2. In view of the arguments of the plaintiff and one of the defendants, we must consider whether the granting of the motions to vacate judgment may be sustained as a ruling
upon a petition to vacate judgment under G. L. (Ter. Ed.) c. 250, Section 15, Section 16, as amended by St. 1933, c. 244, Section 1, and Sections 17-18. In the circumstances we shall not regard as fatal certain formal defects such as failure to institute a separate proceeding, to take out and serve an order of notice, or to require a bond. "A petition to vacate a judgment is addressed largely but not exclusively to the discretion of the presiding judge. His action should be exercised so as to promote and not to baffle an orderly and proper administration of justice, and not to encourage carelessness, ignorance, laxity or finesse of practice in the courts." Alpert v. Mercury Publishing Co. 272 Mass. 43 , 45. "It would not be the exercise of sound judicial discretion to vacate a judgment merely to relieve a party from the consequence of intelligent or intentional carelessness or laxity in the observance of established principles on his own part or that of his attorney." Russell v. Foley, 278 Mass. 145 , 148. See Silverstein v. Daniel Russell Boiler Works, Inc. 268 Mass. 424 , 426-427; Kravetz v. Lipofsky, 294 Mass. 80 , 83. We think it would not be proper to validate the method adopted in the cases at bar as standard, or even permissible, practice in the filing of bills of exceptions. It is the obligation of counsel to try to comply with the statutory provisions and the rules of court. It was not a reasonable attempt at compliance to initiate proceedings with a clerk on the street rather than to appear before a judge in the court house. This is none the less true even though the motions found their way into the court files. They never reached the objective of presentation to, and allowance by, a judge. What happened here was an easily foreseeable mishap occasioned by the attorney's abdication of continuing responsibility. It cannot be rightly said that the motions were taken up "for allowance in the usual way." It cannot be said to be the usual way in Hampden County, and it certainly is not the usual way contemplated by statute and rule as the uniform practice throughout the Commonwealth. G. L. c. 231, Section 113 (as amended through St. 1945, c. 328). Rule 73 of the Superior Court (1954).
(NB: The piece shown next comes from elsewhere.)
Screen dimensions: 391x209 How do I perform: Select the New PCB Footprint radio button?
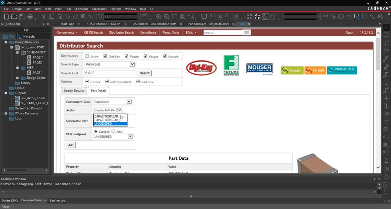[x=113, y=131]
Cases cited by the plaintiff upon which to found an argument that the defendants have not shown harm due to the ruling complained of are not in point.
Defendants' exceptions sustained.
Plaintiff's exceptions dismissed.
Judgments for the defendants.
[Note p605-1] The companion case is by the same plaintiff against Kenneth A. Jackson and Viola V. Jackson.
[Note p606-1] The affidavit was also drawn up for the first assistant clerk, who declined to execute it, but authorized the plaintiff's counsel to state to the court that the facts therein were in accord with his experience.